Ein zentrales Kritierium, das für den Einsatzzweck und nicht zuletzt im Verkaufsgespräch eine Rolle spielt, sind die Abmessungen der Kompakten, insbesondere Spurbreite, Wendekreis, Bodenfreiheit sowie das Gewicht. Ebenso relevant ist die leichte Erreichbarkeit aller pflege- und wartungsrelevanten Bauteile. Eine einteilige Motorhaube, etwa bei Kubota (Modell L1361 DT), kann hier von Vorteil sein. Hilfreich ist der direkte Blick auf den Luftfilter beziehungsweise dessen Verschmutzungsgrad, wie zum Beispiel bei John Deere.

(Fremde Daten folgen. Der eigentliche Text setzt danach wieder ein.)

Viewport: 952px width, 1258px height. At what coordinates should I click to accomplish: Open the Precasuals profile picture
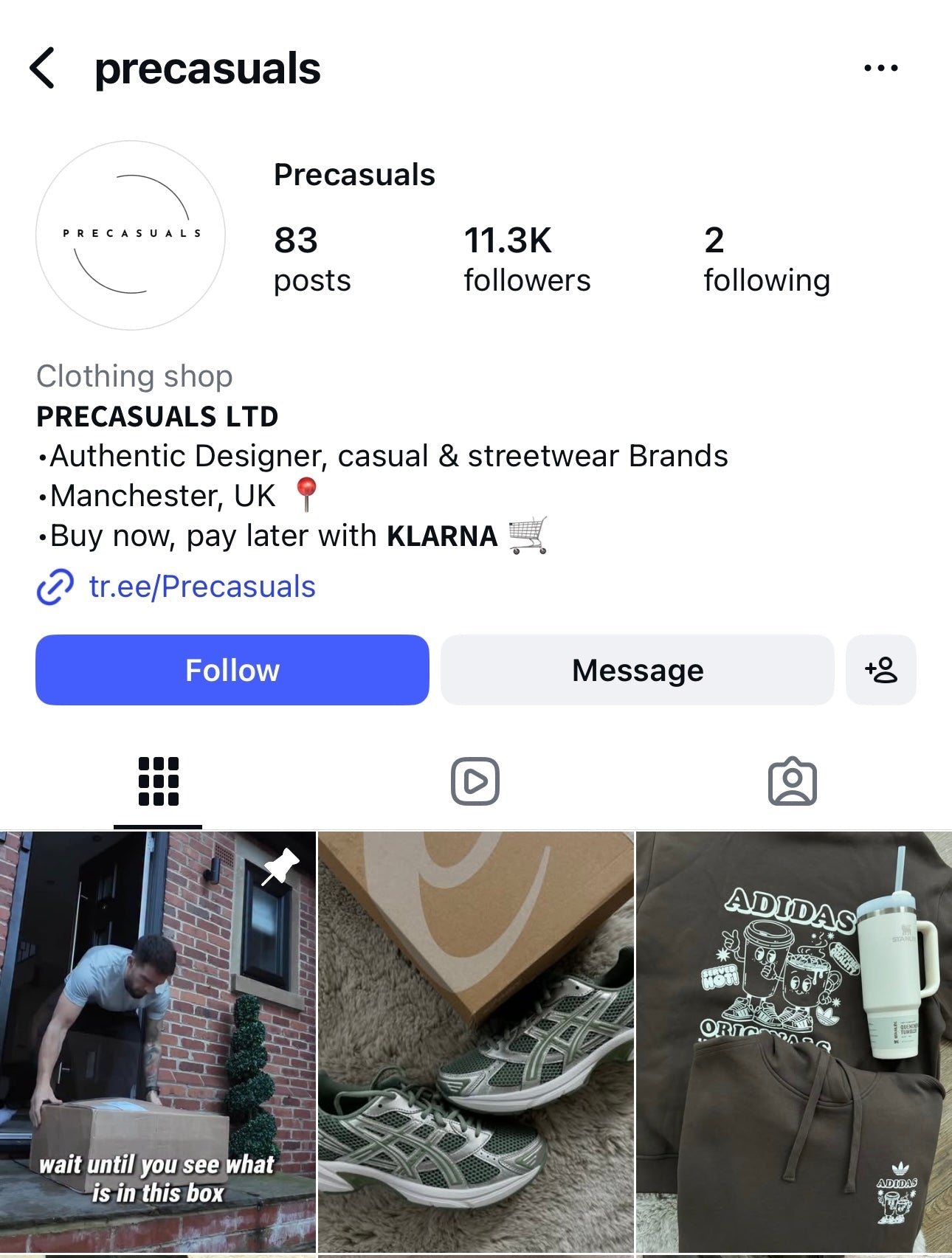[131, 235]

Auch die Kühlergitter sollten einfach zu reinigen und die Öl- und Kraftstofffilter leicht zugänglich sein. Leider finden sich im Markt etliche Modelle, die durch ihre Bauweise selbst einfache Instandhaltungsarbeiten wie etwa einen Anlasser-Wechsel zeitaufwendig erschweren. Ein Knackpunkt sind hier oftmals die Kabinen- sowie Sonderauf- und -anbauten. So lassen sich mitunter Motorhauben nicht mehr öffnen oder einzelne Motorbereiche nicht mehr ohne größeren Demontage-Mehraufwand erreichen.